Hiring the Right Designer for Your Small Business

To be a successful business man, there is one vital source, can you guess it? Of course cost, clients are needed but beyond that the main source is “Graphic designers.” The design of experiments are much important in small business.

Hiring specialist graphic designers will help to show your product in a different mode. But this designer is not there in some small business.  Don’t hire a graphic designer by seeing any yellow pages or selecting randomly. Choose a designer who is creative in thought and excellent in work.

If you fail to choose a correct designer then you are leading your business in a failure path.

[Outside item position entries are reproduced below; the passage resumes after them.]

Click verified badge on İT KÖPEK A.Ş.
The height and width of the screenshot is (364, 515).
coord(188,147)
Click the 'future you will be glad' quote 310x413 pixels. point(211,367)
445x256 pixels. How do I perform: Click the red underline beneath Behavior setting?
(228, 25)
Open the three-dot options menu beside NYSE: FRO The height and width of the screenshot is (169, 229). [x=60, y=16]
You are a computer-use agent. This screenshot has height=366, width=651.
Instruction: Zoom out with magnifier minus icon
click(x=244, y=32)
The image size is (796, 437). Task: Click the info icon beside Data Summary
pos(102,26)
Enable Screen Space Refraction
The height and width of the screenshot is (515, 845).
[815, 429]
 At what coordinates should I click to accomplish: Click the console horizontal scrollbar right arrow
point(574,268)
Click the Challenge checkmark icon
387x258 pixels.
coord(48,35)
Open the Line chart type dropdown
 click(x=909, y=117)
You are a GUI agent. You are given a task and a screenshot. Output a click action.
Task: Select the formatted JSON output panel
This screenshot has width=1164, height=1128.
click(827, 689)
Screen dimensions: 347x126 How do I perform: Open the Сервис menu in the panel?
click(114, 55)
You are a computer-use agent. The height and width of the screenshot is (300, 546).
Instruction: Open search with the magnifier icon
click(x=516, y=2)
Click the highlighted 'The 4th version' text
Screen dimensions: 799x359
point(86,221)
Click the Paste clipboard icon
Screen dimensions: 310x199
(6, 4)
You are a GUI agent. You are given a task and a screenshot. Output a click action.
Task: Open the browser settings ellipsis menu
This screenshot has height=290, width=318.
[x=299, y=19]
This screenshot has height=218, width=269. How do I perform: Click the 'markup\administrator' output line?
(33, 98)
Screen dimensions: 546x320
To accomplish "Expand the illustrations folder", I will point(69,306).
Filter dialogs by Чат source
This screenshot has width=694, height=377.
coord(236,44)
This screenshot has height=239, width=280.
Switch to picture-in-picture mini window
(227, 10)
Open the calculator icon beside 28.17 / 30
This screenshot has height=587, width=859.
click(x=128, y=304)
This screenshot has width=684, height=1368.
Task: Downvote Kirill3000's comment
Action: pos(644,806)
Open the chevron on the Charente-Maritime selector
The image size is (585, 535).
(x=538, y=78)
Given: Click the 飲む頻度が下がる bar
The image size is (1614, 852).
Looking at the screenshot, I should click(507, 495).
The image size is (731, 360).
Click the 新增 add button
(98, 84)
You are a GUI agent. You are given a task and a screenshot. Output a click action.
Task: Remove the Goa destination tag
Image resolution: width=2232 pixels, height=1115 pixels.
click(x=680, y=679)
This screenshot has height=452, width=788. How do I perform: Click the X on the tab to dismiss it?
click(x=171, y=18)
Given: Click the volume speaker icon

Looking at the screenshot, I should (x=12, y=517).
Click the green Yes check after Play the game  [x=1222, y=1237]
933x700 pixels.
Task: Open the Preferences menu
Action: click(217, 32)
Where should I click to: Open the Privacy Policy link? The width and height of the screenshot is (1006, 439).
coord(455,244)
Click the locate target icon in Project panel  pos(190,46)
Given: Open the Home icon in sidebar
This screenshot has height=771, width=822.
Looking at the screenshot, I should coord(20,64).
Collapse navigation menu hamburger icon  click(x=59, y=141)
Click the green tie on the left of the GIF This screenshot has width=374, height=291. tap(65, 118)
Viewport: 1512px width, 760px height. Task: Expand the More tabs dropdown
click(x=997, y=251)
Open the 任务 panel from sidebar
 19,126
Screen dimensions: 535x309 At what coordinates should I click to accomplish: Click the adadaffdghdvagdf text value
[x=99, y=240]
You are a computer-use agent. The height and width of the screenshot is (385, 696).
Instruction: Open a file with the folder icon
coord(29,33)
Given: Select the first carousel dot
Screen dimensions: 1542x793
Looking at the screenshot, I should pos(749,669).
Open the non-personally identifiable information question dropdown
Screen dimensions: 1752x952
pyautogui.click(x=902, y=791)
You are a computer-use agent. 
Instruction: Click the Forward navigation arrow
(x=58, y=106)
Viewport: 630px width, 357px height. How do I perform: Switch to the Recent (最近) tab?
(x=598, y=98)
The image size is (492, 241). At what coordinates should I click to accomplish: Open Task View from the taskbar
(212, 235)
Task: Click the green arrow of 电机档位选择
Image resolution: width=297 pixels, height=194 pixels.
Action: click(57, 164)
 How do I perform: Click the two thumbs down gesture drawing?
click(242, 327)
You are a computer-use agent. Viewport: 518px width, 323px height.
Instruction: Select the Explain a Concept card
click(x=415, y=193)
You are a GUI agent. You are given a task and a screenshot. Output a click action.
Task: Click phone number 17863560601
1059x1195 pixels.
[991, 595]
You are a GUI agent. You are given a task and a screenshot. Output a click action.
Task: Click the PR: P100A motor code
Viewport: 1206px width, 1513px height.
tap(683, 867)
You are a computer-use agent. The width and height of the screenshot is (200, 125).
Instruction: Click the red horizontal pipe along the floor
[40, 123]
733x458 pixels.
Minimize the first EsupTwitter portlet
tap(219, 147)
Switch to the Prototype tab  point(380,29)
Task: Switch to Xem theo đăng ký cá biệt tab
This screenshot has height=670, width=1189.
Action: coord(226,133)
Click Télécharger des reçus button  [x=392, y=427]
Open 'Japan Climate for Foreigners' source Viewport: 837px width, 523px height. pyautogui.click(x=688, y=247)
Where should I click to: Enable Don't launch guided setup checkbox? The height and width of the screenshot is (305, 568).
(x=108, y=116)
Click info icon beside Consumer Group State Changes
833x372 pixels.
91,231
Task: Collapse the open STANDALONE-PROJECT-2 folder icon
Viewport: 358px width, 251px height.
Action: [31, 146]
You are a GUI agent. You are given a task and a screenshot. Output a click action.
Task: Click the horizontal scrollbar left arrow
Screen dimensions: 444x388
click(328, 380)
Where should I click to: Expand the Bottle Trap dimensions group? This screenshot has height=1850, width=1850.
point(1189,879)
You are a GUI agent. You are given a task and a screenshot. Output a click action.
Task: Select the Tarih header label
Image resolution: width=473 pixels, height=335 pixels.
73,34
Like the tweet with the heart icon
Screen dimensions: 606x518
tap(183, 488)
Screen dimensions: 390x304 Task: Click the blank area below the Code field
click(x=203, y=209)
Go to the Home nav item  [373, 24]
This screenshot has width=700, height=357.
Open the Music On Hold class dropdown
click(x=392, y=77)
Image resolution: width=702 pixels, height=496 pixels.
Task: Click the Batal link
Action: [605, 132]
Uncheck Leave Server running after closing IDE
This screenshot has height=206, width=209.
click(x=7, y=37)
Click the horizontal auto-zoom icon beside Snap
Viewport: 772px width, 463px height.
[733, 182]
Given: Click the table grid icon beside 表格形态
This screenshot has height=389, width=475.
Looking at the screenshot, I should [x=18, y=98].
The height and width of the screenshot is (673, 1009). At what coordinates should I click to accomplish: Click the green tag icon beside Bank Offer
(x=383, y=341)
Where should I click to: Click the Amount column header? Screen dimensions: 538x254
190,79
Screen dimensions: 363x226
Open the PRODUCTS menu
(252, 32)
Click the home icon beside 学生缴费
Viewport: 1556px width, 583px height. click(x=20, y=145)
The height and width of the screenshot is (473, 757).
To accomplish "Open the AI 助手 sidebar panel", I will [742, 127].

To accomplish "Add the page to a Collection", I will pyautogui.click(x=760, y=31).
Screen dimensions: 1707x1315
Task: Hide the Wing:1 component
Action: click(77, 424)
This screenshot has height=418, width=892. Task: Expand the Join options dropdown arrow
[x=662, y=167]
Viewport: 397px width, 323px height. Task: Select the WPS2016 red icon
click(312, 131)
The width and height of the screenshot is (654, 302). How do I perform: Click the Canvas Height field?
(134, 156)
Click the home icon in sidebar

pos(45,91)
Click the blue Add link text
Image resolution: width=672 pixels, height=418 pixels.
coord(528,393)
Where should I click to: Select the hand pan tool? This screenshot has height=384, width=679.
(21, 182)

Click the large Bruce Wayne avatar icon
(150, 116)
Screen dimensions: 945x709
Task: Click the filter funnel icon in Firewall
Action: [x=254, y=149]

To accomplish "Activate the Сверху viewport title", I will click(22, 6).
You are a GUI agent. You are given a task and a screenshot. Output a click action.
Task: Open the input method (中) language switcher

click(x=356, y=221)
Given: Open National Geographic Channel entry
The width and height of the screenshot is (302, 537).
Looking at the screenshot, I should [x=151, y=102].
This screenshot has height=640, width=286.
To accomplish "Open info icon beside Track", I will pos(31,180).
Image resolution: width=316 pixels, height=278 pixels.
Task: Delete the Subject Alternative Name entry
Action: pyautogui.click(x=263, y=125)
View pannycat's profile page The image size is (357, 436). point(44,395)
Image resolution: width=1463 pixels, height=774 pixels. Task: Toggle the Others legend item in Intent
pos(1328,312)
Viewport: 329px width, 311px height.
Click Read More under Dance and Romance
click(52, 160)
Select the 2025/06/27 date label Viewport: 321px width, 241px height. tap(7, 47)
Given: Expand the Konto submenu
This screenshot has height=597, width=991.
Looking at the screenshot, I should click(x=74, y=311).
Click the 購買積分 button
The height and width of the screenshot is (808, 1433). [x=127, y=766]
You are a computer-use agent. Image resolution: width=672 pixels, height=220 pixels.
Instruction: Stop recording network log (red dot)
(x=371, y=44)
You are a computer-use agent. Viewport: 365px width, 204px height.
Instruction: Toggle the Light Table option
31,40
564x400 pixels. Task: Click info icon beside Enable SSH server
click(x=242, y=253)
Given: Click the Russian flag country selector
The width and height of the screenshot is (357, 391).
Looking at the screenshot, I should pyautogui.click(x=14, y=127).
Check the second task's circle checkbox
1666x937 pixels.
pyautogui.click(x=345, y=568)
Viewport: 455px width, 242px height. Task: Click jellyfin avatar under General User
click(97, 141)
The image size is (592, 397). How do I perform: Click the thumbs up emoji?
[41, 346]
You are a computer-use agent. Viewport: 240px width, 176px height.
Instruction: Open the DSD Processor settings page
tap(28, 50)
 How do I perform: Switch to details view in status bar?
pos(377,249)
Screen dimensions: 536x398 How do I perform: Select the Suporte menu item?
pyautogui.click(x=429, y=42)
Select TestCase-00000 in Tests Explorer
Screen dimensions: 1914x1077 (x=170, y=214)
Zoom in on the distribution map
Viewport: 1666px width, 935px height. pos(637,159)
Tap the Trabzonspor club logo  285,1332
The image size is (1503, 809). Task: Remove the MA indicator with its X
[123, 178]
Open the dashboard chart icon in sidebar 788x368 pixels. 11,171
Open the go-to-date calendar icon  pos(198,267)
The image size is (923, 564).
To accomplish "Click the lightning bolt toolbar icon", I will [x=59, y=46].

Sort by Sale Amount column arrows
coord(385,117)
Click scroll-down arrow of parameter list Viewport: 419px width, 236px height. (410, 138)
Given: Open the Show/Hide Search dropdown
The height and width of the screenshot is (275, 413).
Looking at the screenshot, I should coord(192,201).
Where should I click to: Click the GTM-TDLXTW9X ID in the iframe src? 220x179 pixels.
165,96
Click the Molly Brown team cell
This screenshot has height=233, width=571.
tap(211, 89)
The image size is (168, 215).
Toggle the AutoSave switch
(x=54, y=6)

So in order to guide / assist you in selecting a good graphic designer here comes few guidelines:

Don’t think that graphic designer is an expense or additional obsession to your business, it is an investment.  For your future success and to add extra value to your image this graphic designer is the must.  If you select a good designer who is an expert in this field then it is sure your small business will be changed to large business.
When you begin to choose a graphic designer you may find number of designers and they will say that they are the best so be alert in selecting a designer. For this portfolio of the particular person’s work will help you. First see the portfolio of the person, it will show how the person designed and all details about his work. See the work of that person carefully don’t give just a glance to it because a graphic design means a visual representation that is essential for your business. So fire out as many questions as possible on their work and get the satisfied answer. If you’re not getting an answer that is not satisfactory just move on to another persons.
There are many designers available, choose the one who is experienced not the fresher’s. Of course the freshers will have more energy and enthusiasm but you can’t take risk in your small business and it won’t be the most excellent investment.  The designer at least must have 2 or 3 years experience in this graphic filed.
After selecting a designer ask that designer about the reference. He / she should not hesitate to give the reference. Then you contact that reference person and ask every thing about the designer previous job experiences.
At last ask about the budget.  Have an open discussion about the money and try to be Honest in that. Because money plays many role in all tasks. Having a frank speech with the designer will avoid many problems that will arise after the designing job.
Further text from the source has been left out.